A patient arrives at the clinic reporting persistent joint pain and exhaustion, despite medication that should have tamed the inflammation coursing through their body. This scenario plays out for millions living with rheumatoid arthritis, but researchers at Semmelweis University in Budapest have discovered something that transforms how doctors might approach these stubborn cases: the problem may not always be the disease itself, but rather depression, sleep disorders, obesity, and smoking that feed into and sustain the pain.
Rheumatoid arthritis affects tens of thousands of people in Hungary alone—a chronic autoimmune disease where the body's own immune system attacks the joints, causing pain, swelling, and stiffness. Most patients respond well to current treatments, but between 6 and 28 percent belong to what researchers call the "difficult-to-treat" group, achieving no lasting remission despite therapy. Understanding why these patients resist treatment has long puzzled clinicians.
In groundbreaking publications in Nature Reviews Rheumatology and The Lancet Rheumatology, the Semmelweis team proposed a radical reframe: these factors don't simply coexist with rheumatoid arthritis—they may actively maintain it. Pain and depression, for instance, reduce physical activity, which increases body weight, which worsens sleep and mood, which feeds back into pain and daily functioning. The cycle becomes self-sustaining, almost impossible to break through medication alone.
Dr. György Nagy, head of the Department of Rheumatology and Immunology at Semmelweis University, explained the practical shift this understanding enables: "When target values improve but the patient still suffers from pain and fatigue, it is worth taking a step back. In such cases, instead of automatically prescribing more medication, doctors should look for what is maintaining the symptoms—whether it is chronic pain syndrome, depression, sleep disorders, or obesity."
The current standard, called the "treat-to-target" approach, monitors patients using measurable indicators and adjusts therapy if inflammation doesn't sufficiently decrease—perhaps by raising medication doses or switching drugs. But the Semmelweis researchers saw this approach could function differently: as an early warning system. When targets improve yet pain persists, it signals that something other than inflammation may be sustaining the patient's symptoms. Rather than escalating medication, doctors can investigate the true culprit and address it directly.

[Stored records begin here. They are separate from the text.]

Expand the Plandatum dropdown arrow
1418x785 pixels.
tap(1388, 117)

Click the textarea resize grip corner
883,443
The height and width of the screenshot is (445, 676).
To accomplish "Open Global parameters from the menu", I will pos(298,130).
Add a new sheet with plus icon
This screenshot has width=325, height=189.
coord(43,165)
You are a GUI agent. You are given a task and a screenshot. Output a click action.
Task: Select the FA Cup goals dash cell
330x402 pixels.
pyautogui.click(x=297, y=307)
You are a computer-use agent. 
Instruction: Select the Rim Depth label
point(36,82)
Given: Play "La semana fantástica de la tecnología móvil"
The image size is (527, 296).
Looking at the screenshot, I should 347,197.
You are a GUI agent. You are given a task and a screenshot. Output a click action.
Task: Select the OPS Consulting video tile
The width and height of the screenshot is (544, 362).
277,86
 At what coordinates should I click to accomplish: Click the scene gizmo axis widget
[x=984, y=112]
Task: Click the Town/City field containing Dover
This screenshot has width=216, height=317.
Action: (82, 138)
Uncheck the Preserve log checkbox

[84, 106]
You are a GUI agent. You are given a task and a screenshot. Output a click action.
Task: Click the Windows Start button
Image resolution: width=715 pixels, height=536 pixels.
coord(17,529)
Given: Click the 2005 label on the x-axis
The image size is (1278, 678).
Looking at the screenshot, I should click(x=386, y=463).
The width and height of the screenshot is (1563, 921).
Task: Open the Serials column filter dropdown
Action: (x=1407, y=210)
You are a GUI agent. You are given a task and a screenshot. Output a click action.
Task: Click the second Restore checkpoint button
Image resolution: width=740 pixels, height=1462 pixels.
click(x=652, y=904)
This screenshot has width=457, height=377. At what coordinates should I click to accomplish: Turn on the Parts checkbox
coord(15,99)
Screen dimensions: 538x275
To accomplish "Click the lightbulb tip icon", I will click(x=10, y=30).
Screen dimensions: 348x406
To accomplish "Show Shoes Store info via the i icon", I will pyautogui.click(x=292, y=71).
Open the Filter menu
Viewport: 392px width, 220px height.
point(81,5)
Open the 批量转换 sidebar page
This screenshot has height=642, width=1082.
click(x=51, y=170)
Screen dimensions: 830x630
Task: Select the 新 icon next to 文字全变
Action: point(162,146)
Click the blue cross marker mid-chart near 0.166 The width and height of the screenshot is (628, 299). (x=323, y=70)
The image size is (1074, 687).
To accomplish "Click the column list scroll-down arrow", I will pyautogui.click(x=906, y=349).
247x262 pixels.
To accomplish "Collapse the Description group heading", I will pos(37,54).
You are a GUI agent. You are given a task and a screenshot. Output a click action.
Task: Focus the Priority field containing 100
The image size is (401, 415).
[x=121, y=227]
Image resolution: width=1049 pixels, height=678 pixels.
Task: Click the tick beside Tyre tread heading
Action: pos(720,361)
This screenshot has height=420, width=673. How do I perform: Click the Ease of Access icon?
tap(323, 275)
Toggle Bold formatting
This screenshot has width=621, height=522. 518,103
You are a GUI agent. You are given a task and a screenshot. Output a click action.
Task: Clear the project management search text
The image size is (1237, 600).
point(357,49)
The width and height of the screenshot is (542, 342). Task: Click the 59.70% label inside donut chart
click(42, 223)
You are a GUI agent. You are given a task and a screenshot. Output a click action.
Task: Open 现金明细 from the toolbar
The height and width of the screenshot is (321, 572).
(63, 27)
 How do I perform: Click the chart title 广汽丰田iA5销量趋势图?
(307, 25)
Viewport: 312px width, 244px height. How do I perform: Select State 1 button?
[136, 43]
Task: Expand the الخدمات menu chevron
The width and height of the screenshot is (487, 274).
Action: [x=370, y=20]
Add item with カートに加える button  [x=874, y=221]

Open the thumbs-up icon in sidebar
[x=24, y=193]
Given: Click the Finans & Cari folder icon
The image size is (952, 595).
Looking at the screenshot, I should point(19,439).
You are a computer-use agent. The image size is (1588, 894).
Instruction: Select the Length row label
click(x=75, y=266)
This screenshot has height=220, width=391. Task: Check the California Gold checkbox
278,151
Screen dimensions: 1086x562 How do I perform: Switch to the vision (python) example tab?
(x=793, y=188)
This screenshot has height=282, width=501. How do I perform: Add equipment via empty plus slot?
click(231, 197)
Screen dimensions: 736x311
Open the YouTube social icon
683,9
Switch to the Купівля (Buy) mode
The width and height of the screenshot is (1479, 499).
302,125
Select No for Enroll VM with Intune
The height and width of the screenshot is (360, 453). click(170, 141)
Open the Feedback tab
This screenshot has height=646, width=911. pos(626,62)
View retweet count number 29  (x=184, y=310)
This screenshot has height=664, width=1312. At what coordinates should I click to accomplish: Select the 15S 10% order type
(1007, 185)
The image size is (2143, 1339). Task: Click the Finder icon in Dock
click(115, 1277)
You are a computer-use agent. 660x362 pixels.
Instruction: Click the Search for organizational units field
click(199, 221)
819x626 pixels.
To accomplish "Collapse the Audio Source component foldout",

The team's own clinical work has shown this reoriented approach improves outcomes for difficult-to-treat patients—and often strengthens the doctor-patient relationship, too. The scientific community has taken notice. Publications introducing the concept of "difficult-to-treat" disease and the related treatment strategy have been cited more than a thousand times by other researchers worldwide. The definition itself has spread beyond rheumatoid arthritis to help understand similar patterns in other diseases.
The work continues. Dr. Lilla Gunkl-Tóth, a Ph.D. student at Semmelweis and first author of the publications, described the next frontier: "With AI-based pattern recognition, we could identify subgroups among patients, and with the help of these data we could create more effective, almost personalized treatment strategies for them." The team is already planning projects that harness artificial intelligence to develop even more targeted therapies, moving toward treatment tailored not just to the disease, but to the person living with it.